The WebSocket protocol is supported by all modern browsers.
â–ŤDifference from HTTP
HTTP and WebSocket are very different protocols that use different approaches to data exchange. HTTP is based on the request-response model: the server sends some data to the client after it has been requested. In the case of WebSocket, everything is different. Namely:
- The server can send messages to the client on its own initiative, without waiting for a request from the client.
- Client and server can exchange data simultaneously.
- When sending a message is used extremely small amount of service data. This, in particular, leads to low data transfer delays.
The WebSocket protocol is very well suited for real-time communication through channels that remain open for a long time. HTTP, in turn, is great for organizing episodic communication sessions initiated by the client. At the same time, it should be noted that, from the point of view of programming, implementing data exchange via the HTTP protocol is much easier than using the WebSocket protocol.
Secure version of WebSocket protocol
There is an insecure version of the WebSocket protocol (URI scheme
ws://
), which resembles
http://
in terms of security. The use of
ws://
should be avoided, preferring the protected version of the protocol -
wss://
.
â–Ť Creating WebSocket connections
To create a WebSocket connection, you need to use the appropriate
constructor :
const url = 'wss://myserver.com/something' const connection = new WebSocket(url)
After a successful connection is established, the
open
event is raised. You can listen to this event by assigning the callback function to the
onopen
property of the
connection
object:
connection.onopen = () => {
For error handling, the
onerror
event handler is used:
connection.onerror = error => { console.log(`WebSocket error: ${error}`) }
â–ŤSending data to server
After opening the WebSocket connection to the server, you can send data to it.
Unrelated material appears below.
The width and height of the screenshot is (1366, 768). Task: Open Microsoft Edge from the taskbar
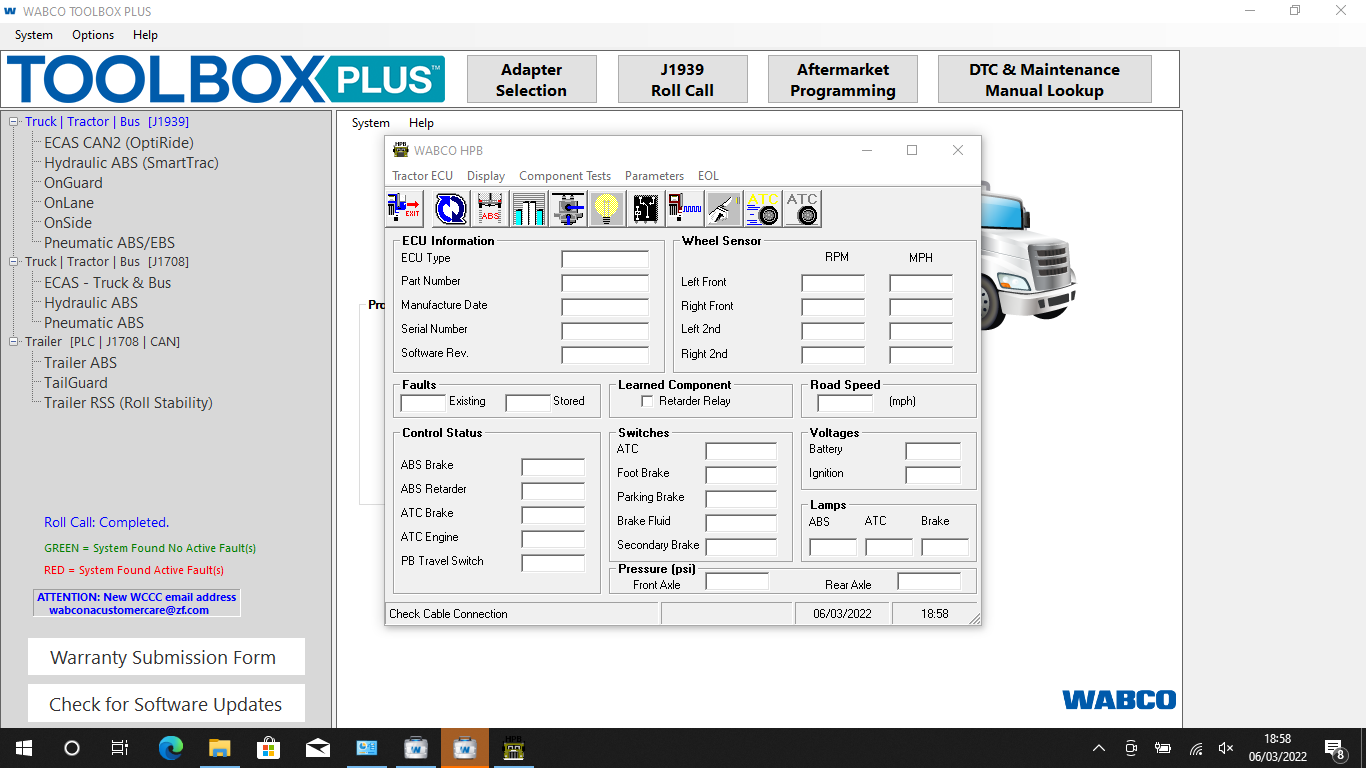(171, 748)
This can be done, for example, in the onopen
onopen
:
connection.onopen = () => { connection.send('hey') }
â–ŤReceiving data from the server
To receive data sent from the server using the WebSocket protocol, you can assign an onmessage
onmessage
to be called when the
message
event is received:
connection.onmessage = e => { console.log(e.data) }
â–Ť Implementing a WebSocket server in Node.js environment
In order to implement a WebSocket server in the Node.js environment, you can use the popular
ws library. We will use it for server development, but it is suitable for creating clients and for organizing interaction between two servers.
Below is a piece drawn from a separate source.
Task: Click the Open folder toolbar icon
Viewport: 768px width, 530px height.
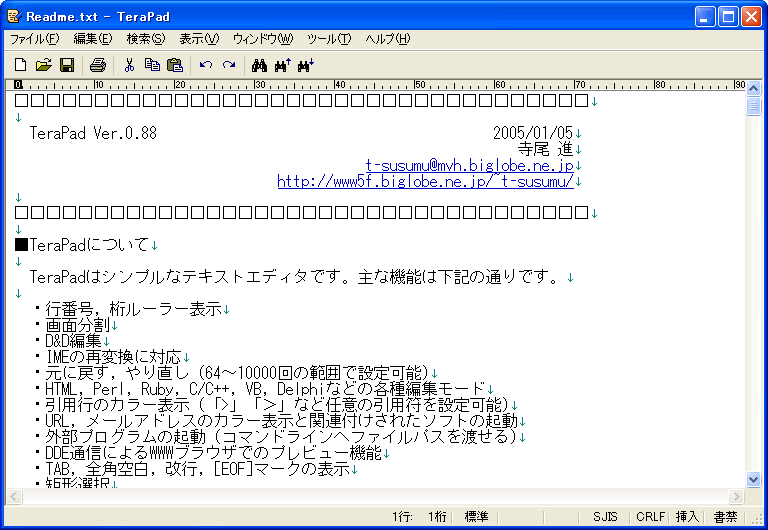Action: [43, 65]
Install this library by initializing the project:
yarn init yarn add ws
The WebSocket server code that we need to write is rather compact:
constWebSocket = require('ws') const wss = newWebSocket.Server({ port: 8080 }) wss.on('connection', ws => { ws.on('message', message => { console.log(`Received message => ${message}`) }) ws.send('ho!') })
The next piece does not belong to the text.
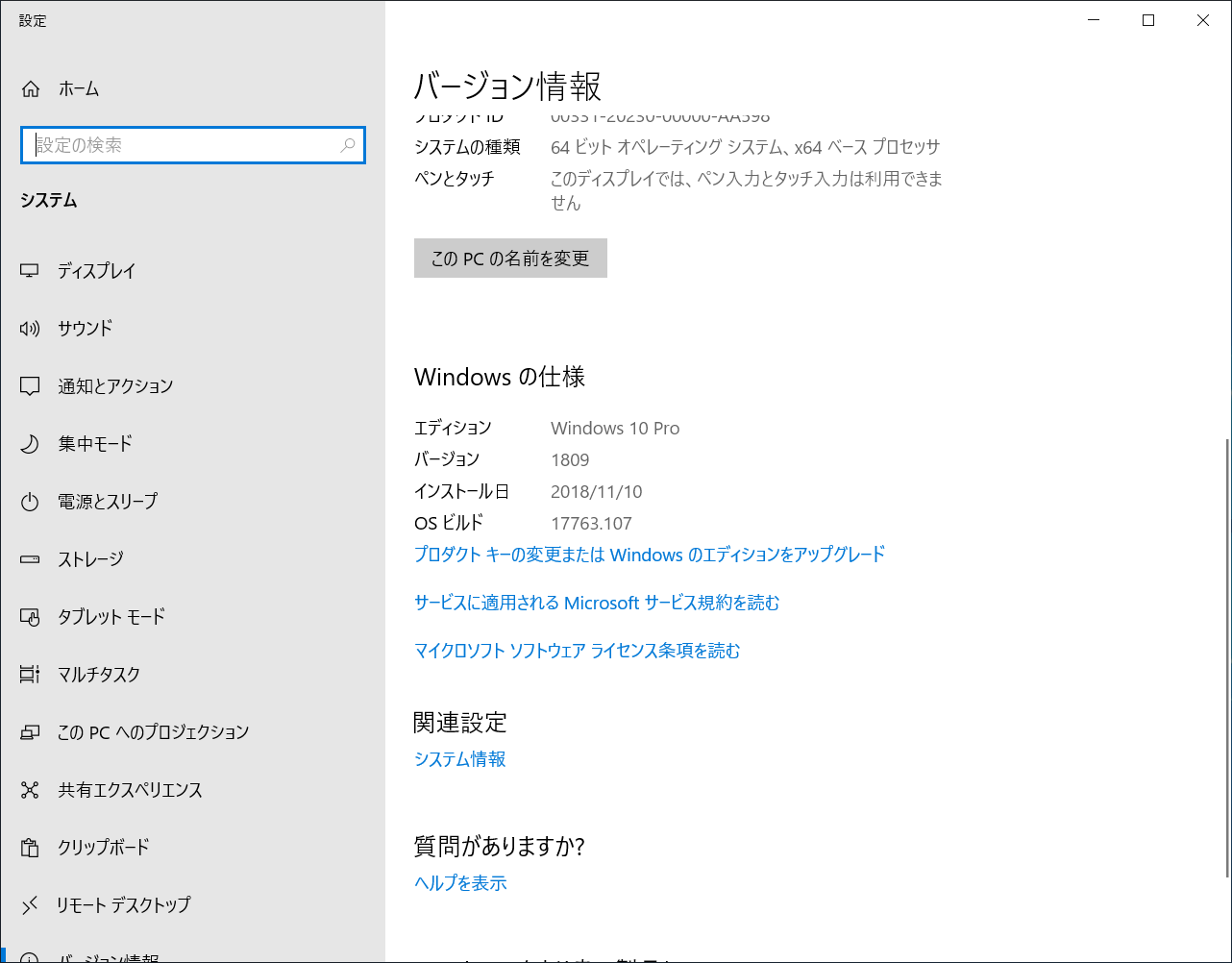Select the マルチタスク icon
Screen dimensions: 1232x963
[x=96, y=674]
Here we create a new server that listens on port 8080, which is standard for the WebSocket protocol, and describe a callback that, when the connection is established, sends the
ho!
Message to the client
ho!
and displays in the console the message received from the client.
Here is a working example of a WebSocket server, and
here is a client that can interact with it.
Results
Today we talked about the networking mechanisms supported by the Node.js platform, drawing parallels with similar mechanisms used in browsers. Our next topic will be working with files.
Dear readers! Do you use the WebSocket protocol in your web applications, the server part of which was created using Node.js?